[Raw records]
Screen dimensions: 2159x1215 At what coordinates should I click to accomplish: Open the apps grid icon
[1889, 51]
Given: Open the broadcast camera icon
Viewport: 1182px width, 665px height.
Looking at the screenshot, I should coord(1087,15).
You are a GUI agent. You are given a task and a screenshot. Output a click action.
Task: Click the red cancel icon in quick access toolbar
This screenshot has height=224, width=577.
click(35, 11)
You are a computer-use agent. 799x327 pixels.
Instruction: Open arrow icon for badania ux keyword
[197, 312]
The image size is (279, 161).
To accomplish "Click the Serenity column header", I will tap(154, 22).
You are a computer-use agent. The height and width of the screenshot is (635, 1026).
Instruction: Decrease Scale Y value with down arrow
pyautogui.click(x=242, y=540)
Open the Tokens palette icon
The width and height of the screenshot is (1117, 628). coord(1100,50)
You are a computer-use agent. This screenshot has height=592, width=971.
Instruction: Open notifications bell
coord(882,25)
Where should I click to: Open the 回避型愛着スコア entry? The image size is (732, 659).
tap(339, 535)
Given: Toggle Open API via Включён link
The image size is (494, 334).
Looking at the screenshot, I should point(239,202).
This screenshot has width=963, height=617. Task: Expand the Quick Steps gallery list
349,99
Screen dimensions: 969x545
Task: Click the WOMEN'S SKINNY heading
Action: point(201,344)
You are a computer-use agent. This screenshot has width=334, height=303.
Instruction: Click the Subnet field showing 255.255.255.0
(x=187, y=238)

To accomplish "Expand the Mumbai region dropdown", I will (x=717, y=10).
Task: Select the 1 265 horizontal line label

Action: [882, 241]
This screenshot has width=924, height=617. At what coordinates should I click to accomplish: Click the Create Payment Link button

◆ **Given exercise**: Reproduce the rows above with every occurrence of "Instruction" replaced by "Goal" and nothing else altered.

◆ **Final result**:
Screen dimensions: 2159x1215 At what coordinates should I click to accomplish: Open the apps grid icon
[1889, 51]
Given: Open the broadcast camera icon
Viewport: 1182px width, 665px height.
Looking at the screenshot, I should coord(1087,15).
You are a GUI agent. You are given a task and a screenshot. Output a click action.
Task: Click the red cancel icon in quick access toolbar
This screenshot has height=224, width=577.
click(35, 11)
You are a computer-use agent. 799x327 pixels.
Goal: Open arrow icon for badania ux keyword
[197, 312]
The image size is (279, 161).
To accomplish "Click the Serenity column header", I will tap(154, 22).
You are a computer-use agent. The height and width of the screenshot is (635, 1026).
Goal: Decrease Scale Y value with down arrow
pyautogui.click(x=242, y=540)
Open the Tokens palette icon
The width and height of the screenshot is (1117, 628). coord(1100,50)
You are a computer-use agent. This screenshot has height=592, width=971.
Goal: Open notifications bell
coord(882,25)
Where should I click to: Open the 回避型愛着スコア entry? The image size is (732, 659).
tap(339, 535)
Given: Toggle Open API via Включён link
The image size is (494, 334).
Looking at the screenshot, I should point(239,202).
This screenshot has width=963, height=617. Task: Expand the Quick Steps gallery list
349,99
Screen dimensions: 969x545
Task: Click the WOMEN'S SKINNY heading
Action: point(201,344)
You are a computer-use agent. This screenshot has width=334, height=303.
Goal: Click the Subnet field showing 255.255.255.0
(x=187, y=238)

To accomplish "Expand the Mumbai region dropdown", I will (x=717, y=10).
Task: Select the 1 265 horizontal line label

Action: [882, 241]
This screenshot has width=924, height=617. At what coordinates should I click to accomplish: Click the Create Payment Link button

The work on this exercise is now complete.